SModelS is an automatic, public tool for interpreting simplified-model results from the LHC. It is based on a general procedure to decompose Beyond the Standard Model (BSM) collider signatures into Simplified Model Spectrum (SMS) topologies. Our method provides a way to cast BSM predictions for the LHC in a model independent framework, which can be directly confronted with the relevant experimental constraints.
Installation
For instructions on how to install SModelS, see
the section Installation <http://smodels.readthedocs.io/en/latest/Installation.html>_ of the SModelS online manual_.
Running SModelS
SModelS provides a command-line tool (runSModelS.py) for the basic functionalities, which can be executed as:
./runSModelS.py -p <parameter file> -f <input file or directory> -o <output directory>
For help instructions:
./runSModelS.py -h
An example file on how to call the SModelS libraries from your own Python code can be found in Example.py.
Detailed explanations on how to use SModelS, including explanations of the
output, can be found in the section Using SModelS <http://smodels.readthedocs.io/en/latest/RunningSModelS.html>_ of the SModelS online manual_.

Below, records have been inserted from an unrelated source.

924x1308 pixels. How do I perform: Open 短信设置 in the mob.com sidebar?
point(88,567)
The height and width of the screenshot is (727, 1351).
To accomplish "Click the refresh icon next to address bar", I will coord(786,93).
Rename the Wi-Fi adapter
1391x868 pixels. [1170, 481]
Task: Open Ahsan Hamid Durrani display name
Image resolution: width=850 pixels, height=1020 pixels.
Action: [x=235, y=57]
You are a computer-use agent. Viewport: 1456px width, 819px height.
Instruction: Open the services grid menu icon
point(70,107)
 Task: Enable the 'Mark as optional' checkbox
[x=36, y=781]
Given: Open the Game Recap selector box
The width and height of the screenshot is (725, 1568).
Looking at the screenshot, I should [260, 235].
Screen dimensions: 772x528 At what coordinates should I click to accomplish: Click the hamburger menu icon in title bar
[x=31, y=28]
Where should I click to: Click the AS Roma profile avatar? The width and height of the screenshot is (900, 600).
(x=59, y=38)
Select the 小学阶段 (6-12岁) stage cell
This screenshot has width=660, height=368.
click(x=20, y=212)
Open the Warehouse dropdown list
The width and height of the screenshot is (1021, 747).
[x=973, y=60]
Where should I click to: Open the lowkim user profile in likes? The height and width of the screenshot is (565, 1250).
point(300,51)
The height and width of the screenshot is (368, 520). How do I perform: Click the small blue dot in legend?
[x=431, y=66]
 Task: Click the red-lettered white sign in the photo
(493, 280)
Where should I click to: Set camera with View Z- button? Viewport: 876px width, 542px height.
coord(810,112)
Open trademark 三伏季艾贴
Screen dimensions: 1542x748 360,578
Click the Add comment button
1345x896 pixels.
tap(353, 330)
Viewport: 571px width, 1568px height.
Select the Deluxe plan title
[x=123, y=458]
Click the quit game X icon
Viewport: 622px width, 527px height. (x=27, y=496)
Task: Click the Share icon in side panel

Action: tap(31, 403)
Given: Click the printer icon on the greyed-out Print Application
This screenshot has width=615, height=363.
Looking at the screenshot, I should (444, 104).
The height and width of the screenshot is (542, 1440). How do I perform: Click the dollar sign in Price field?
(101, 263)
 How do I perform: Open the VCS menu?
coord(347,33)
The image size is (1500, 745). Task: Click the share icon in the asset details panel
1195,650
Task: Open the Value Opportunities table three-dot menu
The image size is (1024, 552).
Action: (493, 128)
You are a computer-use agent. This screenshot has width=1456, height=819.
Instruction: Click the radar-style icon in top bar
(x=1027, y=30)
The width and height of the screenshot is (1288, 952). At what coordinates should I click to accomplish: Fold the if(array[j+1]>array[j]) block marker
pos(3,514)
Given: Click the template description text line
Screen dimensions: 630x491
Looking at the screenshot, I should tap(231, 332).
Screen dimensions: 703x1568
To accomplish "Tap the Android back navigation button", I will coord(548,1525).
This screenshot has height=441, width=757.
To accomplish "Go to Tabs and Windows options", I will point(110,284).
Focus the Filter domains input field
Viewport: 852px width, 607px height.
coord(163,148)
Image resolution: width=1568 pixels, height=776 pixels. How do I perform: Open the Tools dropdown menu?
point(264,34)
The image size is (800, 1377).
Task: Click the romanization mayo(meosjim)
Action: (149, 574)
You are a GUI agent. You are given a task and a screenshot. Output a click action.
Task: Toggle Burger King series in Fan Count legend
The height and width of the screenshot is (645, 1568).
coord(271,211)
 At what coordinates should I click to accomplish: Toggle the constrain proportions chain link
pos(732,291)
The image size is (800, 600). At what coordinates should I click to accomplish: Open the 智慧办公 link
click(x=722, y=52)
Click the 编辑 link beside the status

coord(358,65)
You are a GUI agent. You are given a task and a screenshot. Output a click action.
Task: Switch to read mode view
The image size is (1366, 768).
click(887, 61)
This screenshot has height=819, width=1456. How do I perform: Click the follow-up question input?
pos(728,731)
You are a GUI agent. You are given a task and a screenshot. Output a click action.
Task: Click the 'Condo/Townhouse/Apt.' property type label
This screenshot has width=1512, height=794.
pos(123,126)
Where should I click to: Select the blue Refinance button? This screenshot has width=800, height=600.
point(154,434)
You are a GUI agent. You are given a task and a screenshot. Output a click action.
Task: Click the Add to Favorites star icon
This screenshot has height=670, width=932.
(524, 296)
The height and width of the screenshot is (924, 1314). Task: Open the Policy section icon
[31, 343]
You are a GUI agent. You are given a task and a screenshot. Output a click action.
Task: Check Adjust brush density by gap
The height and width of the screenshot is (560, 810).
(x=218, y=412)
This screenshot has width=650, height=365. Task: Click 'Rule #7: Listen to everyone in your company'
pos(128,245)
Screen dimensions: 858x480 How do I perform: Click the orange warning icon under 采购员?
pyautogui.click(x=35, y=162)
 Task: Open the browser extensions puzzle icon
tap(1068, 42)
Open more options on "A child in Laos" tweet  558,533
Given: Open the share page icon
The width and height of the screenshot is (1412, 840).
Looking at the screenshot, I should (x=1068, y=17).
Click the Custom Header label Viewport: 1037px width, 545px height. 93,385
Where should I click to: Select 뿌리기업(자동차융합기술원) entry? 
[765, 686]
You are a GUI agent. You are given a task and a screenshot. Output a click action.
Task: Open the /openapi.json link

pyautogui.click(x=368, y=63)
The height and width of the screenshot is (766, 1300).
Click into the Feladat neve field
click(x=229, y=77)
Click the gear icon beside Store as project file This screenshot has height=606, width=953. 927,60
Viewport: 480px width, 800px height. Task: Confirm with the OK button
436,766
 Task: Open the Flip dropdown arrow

A few example input files are provided in the inputFiles folder and can be used to test runSModelS.py.
Citation
If you use this software please cite the SModelS v1-v3 manuals, the original
SModelS publication, as well as the programs it makes use of. For your
convenience, the relevant citations are provided in bibtex format in
references.bib <https://github.com/SModelS/smodels/blob/main/references.bib>_.
For citing the experimental analyses in the database, you can use
database.bib <https://github.com/SModelS/smodels-database-release/blob/main/database.bib>_.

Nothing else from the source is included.